JwtSecurityToken has 5 overloads. But no one takes JwtHeader, JwtPayload, and JwtSecurityToken as arguments.

JwtSecurityToken.cs creates JwtHeader from SigningCredentials and JwtPayload from other arguments of the JwtSecurityToken constructor.

Header and Payload sections are Base64 encoded JSON.
But the Signature section is made from several Base64 encoded values.
So I can't decode directly.

Security Key

Security Keys doesn't have any special requirements.

But because I use HMAC SHA256, the key value has to have at least 16 bits length.
If the key has less than 16 bits, I will get a runtime exception.

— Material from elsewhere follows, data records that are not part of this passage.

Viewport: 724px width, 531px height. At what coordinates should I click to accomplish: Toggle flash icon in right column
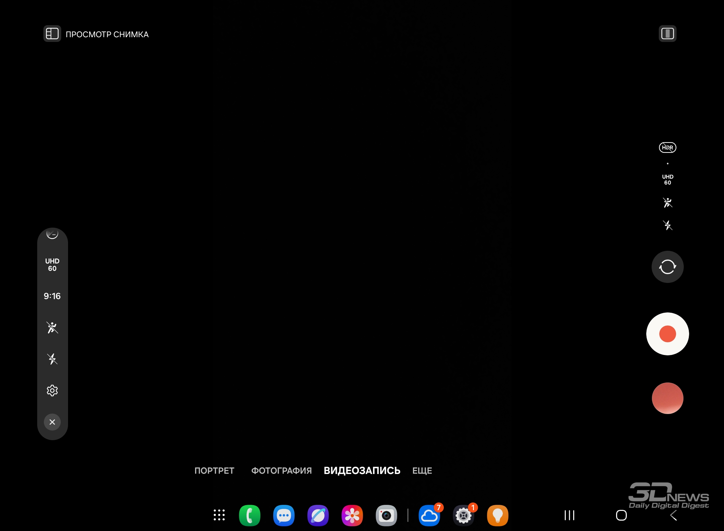pos(667,225)
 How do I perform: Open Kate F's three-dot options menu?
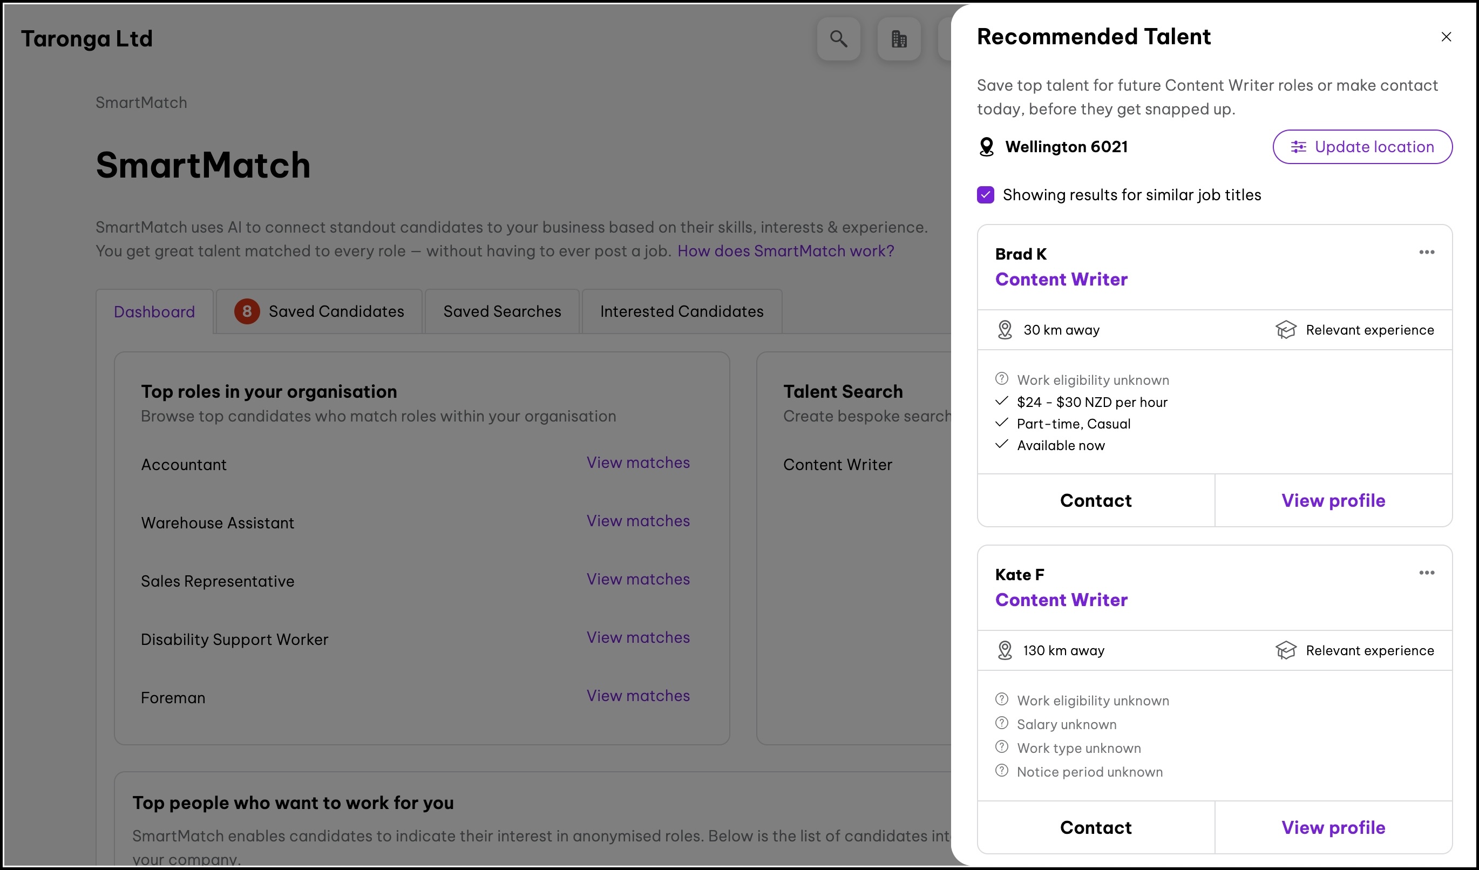[x=1426, y=573]
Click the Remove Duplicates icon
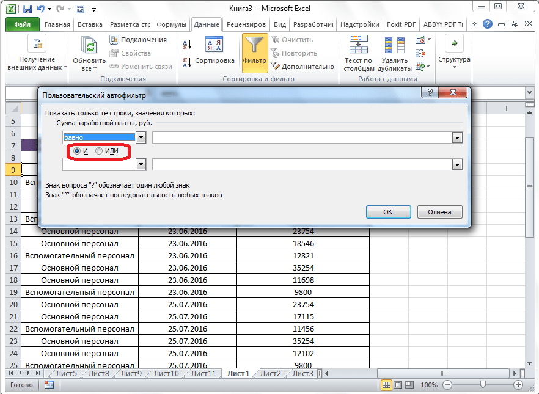 point(394,46)
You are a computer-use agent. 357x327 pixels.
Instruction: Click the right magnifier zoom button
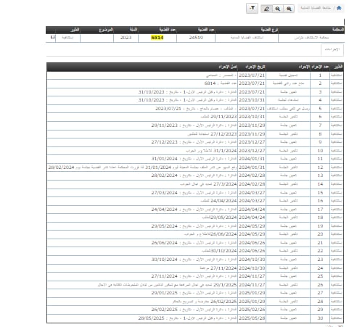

The encryption algorithm 'System.String' requires a key size of at least 'System.Int32' bits. Key 'Microsoft.IdentityModel.Tokens.SymmetricSecurityKey', is of size: 'System.Int32'. (Parameter 'key')
...

I can use symbols, Japanese, etc. in addition to alphabets and numbers.
Whether the key is long or short, the result is a 256-bit length.